Thüringer Allgemeine (Eisenach)
Experimente mit Oberon und Titania
Karsten Jauch über einen neuen Sommernachtstraum in Weimar
Das Meininger Theater und Shakespeares Sommernachtstraum haben eine lange Tradition. Intendant Max Grube jubelte einst: „Hoheit wollen den Sommernachtstraum selber träumen“. Das war im Februar 1909, als sich der legendäre Theaterherzog Georg II. zur Inszenierung der Komödie entschlossen hatte. Ein Jahr später entstand das Bühnenbild. Es sind die bis heute erhalten gebliebenen Prospekte für den „Zauberwald“von Athen. Es ist ein Bühnenbild, das sich auf einer Fläche von fast 300 Quadratmetern bis auf die Hinterbühne erstreckt.

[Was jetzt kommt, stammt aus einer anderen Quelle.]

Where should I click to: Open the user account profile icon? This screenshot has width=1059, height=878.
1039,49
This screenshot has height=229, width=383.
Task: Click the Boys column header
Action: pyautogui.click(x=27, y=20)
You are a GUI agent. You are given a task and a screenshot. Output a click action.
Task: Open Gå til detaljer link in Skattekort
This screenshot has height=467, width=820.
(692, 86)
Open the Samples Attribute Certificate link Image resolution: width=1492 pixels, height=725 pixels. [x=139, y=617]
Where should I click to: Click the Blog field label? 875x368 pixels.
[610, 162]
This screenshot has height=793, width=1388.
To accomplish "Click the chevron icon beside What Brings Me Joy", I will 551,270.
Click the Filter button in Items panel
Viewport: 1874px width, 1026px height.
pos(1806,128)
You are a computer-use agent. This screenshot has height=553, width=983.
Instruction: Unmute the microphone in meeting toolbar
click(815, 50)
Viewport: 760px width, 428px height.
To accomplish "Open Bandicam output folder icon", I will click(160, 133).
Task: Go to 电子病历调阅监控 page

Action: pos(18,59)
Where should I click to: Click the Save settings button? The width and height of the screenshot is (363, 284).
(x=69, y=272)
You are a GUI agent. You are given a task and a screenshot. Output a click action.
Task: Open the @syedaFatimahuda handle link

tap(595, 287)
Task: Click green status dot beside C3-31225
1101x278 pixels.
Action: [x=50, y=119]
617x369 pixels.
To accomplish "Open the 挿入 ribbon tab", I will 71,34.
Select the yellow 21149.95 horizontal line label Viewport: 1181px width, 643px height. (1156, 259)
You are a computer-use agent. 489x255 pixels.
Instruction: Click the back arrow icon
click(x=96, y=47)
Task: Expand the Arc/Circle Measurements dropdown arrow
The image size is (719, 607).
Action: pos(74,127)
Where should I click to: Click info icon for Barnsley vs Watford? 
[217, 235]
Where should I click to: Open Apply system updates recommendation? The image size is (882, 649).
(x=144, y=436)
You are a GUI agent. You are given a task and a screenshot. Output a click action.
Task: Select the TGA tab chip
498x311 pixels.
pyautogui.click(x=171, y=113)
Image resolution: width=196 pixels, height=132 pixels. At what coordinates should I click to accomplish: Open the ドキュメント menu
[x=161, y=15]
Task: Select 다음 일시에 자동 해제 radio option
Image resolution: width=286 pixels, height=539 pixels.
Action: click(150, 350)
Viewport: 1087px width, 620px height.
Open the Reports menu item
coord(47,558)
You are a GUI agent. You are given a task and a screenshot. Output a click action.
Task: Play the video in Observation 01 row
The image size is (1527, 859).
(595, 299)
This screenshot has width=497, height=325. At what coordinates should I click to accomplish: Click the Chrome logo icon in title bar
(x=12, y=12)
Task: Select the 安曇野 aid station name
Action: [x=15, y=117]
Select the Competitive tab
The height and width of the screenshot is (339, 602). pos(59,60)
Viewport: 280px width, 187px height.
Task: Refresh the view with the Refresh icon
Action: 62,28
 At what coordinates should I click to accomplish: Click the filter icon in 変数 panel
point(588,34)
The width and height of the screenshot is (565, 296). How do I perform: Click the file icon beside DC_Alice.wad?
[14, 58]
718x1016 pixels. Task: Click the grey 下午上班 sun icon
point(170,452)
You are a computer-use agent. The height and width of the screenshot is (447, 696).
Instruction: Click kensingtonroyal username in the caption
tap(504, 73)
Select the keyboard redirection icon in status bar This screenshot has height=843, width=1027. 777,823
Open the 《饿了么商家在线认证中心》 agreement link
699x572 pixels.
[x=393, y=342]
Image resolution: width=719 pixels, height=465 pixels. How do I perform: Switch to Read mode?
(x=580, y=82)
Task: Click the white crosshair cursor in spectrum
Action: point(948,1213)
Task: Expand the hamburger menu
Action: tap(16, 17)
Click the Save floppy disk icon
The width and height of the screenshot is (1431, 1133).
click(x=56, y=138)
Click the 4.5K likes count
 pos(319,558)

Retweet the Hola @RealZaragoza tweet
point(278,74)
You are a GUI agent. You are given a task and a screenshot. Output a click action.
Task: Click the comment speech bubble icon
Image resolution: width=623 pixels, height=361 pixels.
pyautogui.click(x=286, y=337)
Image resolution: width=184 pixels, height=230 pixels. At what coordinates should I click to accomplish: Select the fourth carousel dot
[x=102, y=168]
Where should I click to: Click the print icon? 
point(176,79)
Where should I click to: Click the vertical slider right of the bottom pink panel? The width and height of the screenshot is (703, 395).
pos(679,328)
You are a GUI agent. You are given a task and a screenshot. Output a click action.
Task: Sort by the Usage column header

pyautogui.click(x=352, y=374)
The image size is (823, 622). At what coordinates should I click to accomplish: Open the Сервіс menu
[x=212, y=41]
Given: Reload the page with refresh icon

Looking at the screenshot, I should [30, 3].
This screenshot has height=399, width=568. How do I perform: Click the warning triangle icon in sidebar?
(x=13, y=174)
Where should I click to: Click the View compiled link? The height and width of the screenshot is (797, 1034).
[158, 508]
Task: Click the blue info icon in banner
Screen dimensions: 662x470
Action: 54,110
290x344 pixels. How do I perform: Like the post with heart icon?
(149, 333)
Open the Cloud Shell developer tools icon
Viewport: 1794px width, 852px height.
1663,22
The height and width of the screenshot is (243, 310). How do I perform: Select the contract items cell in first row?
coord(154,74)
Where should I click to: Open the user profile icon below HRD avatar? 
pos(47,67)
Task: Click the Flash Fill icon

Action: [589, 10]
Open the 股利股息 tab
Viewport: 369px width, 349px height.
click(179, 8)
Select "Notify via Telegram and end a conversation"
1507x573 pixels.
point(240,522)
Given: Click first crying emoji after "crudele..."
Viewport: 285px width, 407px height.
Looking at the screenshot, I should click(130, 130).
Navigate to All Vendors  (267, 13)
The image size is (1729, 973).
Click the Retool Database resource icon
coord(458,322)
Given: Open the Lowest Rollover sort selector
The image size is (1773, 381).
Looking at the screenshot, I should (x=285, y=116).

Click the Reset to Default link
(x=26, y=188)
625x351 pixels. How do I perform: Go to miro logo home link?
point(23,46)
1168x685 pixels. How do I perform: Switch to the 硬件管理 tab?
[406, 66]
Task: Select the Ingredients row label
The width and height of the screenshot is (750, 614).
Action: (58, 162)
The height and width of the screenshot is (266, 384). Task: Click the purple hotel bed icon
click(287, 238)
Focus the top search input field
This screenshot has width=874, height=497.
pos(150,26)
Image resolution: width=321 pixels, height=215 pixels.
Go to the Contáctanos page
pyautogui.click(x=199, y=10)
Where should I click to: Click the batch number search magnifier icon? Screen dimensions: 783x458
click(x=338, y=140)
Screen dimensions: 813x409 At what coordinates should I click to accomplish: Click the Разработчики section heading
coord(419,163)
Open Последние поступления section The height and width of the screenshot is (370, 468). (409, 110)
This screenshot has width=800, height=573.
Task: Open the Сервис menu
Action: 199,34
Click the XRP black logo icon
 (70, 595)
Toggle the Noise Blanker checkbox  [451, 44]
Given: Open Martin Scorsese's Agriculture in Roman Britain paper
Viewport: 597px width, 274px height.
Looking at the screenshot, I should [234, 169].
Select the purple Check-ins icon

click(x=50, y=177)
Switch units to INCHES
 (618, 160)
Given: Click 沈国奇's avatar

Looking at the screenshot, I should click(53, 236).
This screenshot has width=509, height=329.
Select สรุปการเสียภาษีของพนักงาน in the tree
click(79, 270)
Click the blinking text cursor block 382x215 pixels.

Die großen Gastspiele der Meininger waren damals schon Geschichte. In Großbritannien hinterließ die Theaterarbeit einen derart tiefen Eindruck, dass nach dem Vorbild der Meininger die Royal Shakespeare Company (RSC) gegründet wurde. Deren Sammlung wiederum — die Rsc-collection – kam kurz vor dem Mauerfall nach Meiningen, um in einer sensationellen Ausstellung die Inszenierungsgeschichte des Sommernachtstraums zu analysieren. „Dreams“hieß die Ausstellung, die im Juli 1989 eröffnet wurde. Im Mittelpunkt stand das Bühnenbild des „Zauberwaldes“.
Jetzt kommt wieder so ein Impuls aus Meiningen. Regisseur und Schauspieler Paul Enke, der in Meiningen aufgewachsen und mit der Theatergeschichte vermutlich vertraut ist, präsentiert im Studiotheater Belvedere in Weimars seine Sicht. „Achtung Triebjagd! (K)ein Sommernachtstraum“heißt das Projekt, das am Donnerstag Premiere hat. Auf der Bühne schlüpfen die Gesangsstudenten in die Rollen von Titania und Oberon, Puck und Lysander. Es erklingen Werke von eher selten aufgeführten Komponisten der ersten Hälfte des 20. Jahrhunderts. Offenbar kehrt der junge Regisseur die ganze schöne Strategie von Shakespeare um, in dem er fragt: „Ist die Paarbeziehung nicht genauso ein aufgeladen romantischer Sehnsuchtsort, ebenso facettenreich in der Literatur aller Epochen beschworen, wie der Mythos vom Wald, in den man sich flieht vor der bösen Welt? Und wenn die Sonne hinter dem Horizont verschwindet, gnade Gott dem Wandrer ohne Zuflucht.“
Das klingt nach Eskapismus. Nur welche Form: der Streich, das Abenteuer oder die Abwehr des Unerfreulichen?